# Excerpt
☆ ☆ ☆ ☆ ☆

President Donald Trump at the White House on April 30, 2026, in Washington, DC. | Samir Hussein/Getty Images

This story appeared in The Logoff, a daily newsletter that helps you stay informed about the Trump administration without letting political news take over your life. Subscribe here.

Welcome to The Logoff: After a major Supreme Court decision, President Donald Trump is pushing Republicans to redistrict even more aggressively. 

What’s happening? On Thursday, Trump said in a post that Tennessee’s governor would “work hard to correct” the state’s congressional map in order to “give us one extra seat” in Congress. 

It’s the latest sign that, following the new Supreme Court opinion, Republicans will try to pick up even more seats ahead of the 2026 midterms by further gerrymandering multiple different states, including Tennessee, Louisiana, and Florida.

What’s the context? On Wednesday, the Court ruled 6-3 in Louisiana v. Callais to strike down a provision of the Voting Rights Act banning racial gerrymandering. 

As my colleague Ian Millhiser explained, the upshot of the ruling isn’t just that the Court’s six conservative justices have further weakened the Voting Rights Act; the decision is a full-throated endorsement of the most aggressive gerrymandering schemes possible, and Republican politicians — including Trump — are taking note.

☆ ☆ ☆ ☆ ☆

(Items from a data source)
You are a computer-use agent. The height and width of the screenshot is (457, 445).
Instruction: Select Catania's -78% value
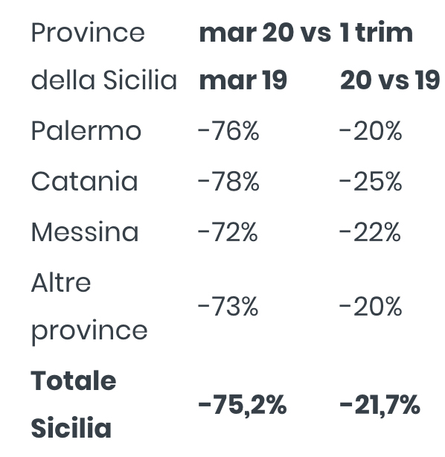(x=228, y=182)
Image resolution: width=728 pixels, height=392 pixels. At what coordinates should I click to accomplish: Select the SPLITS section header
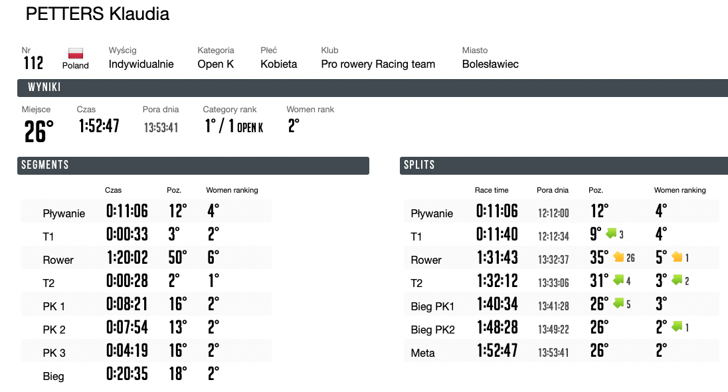[x=564, y=165]
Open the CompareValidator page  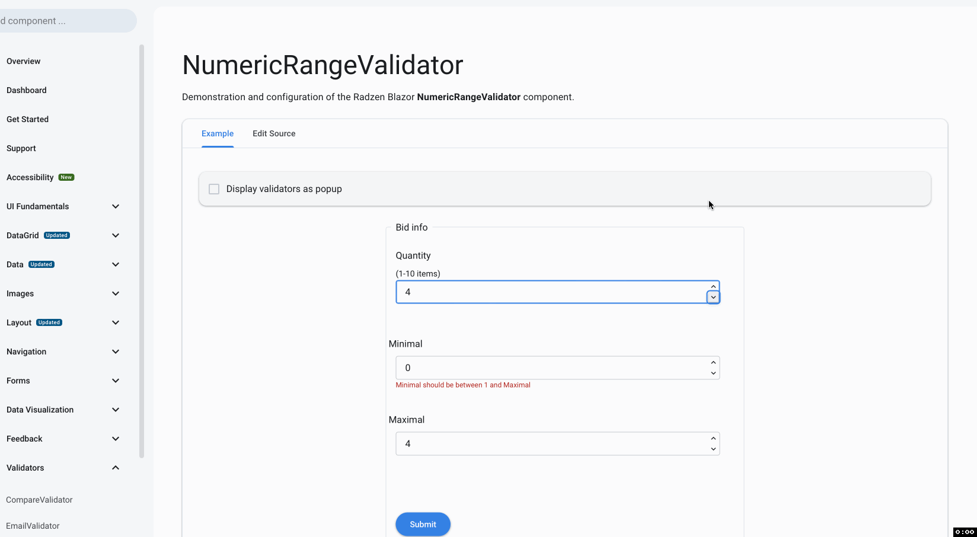39,500
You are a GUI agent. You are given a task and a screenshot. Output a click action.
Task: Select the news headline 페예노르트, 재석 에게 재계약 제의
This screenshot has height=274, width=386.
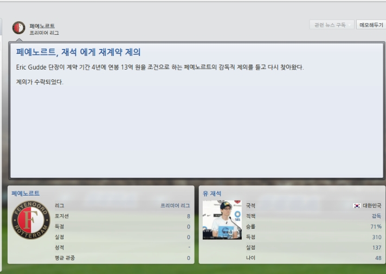pos(78,52)
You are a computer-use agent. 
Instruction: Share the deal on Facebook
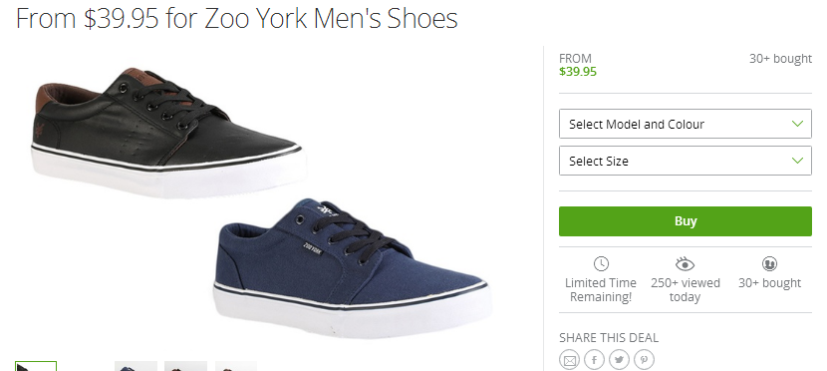tap(594, 360)
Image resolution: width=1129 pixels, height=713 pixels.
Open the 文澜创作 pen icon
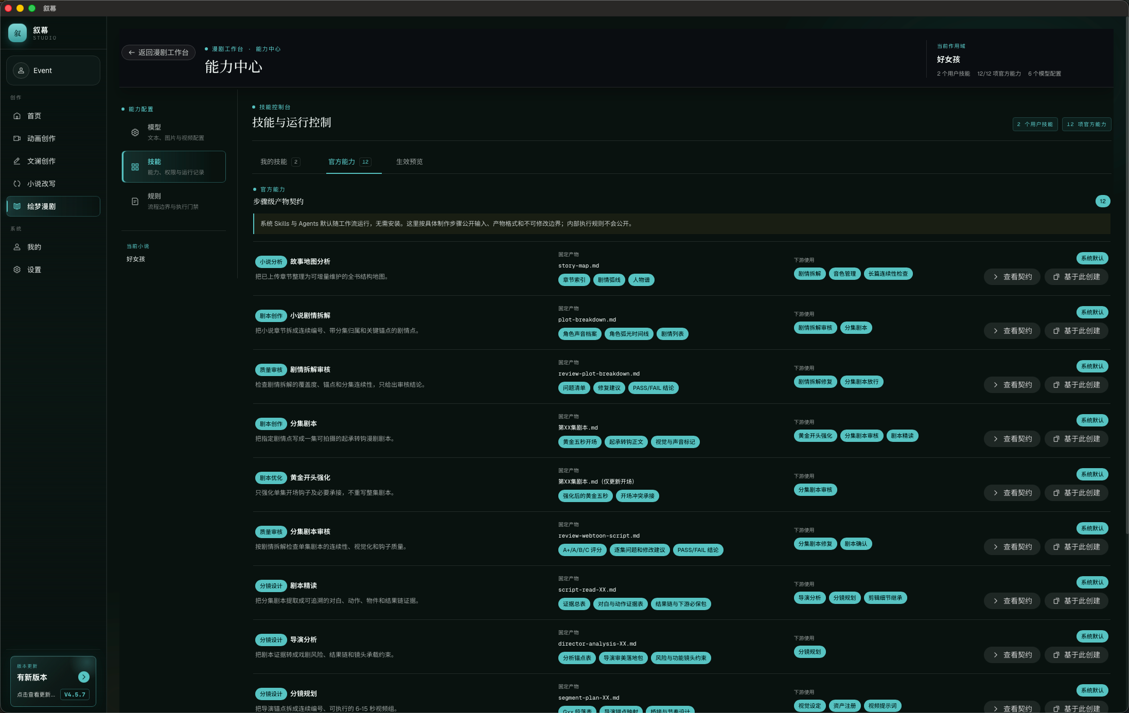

☆ ☆ ☆ ☆ ☆

# Work instruction 1
Answer these questions using the newsletter excerpt on Trump and redistricting:
(a) Whose governor did Trump say would work to correct the state's congressional map?
(b) What was the vote count in Louisiana v. Callais?
(c) Which three states does the excerpt name as targets for further gerrymandering?
# Work instruction 2
According to the newsletter excerpt on Trump and redistricting, why are Republicans now pushing to redistrict more aggressively? Answer in one to three sentences.

# Answer 1
(a) Tennessee's governor.
(b) 6-3.
(c) Tennessee, Louisiana, and Florida.

# Answer 2
The Supreme Court struck down a Voting Rights Act provision banning racial gerrymandering, and the excerpt describes the ruling as a full-throated endorsement of the most aggressive gerrymandering schemes possible. Republican politicians, including Trump, are taking note and aim to pick up more seats ahead of the 2026 midterms.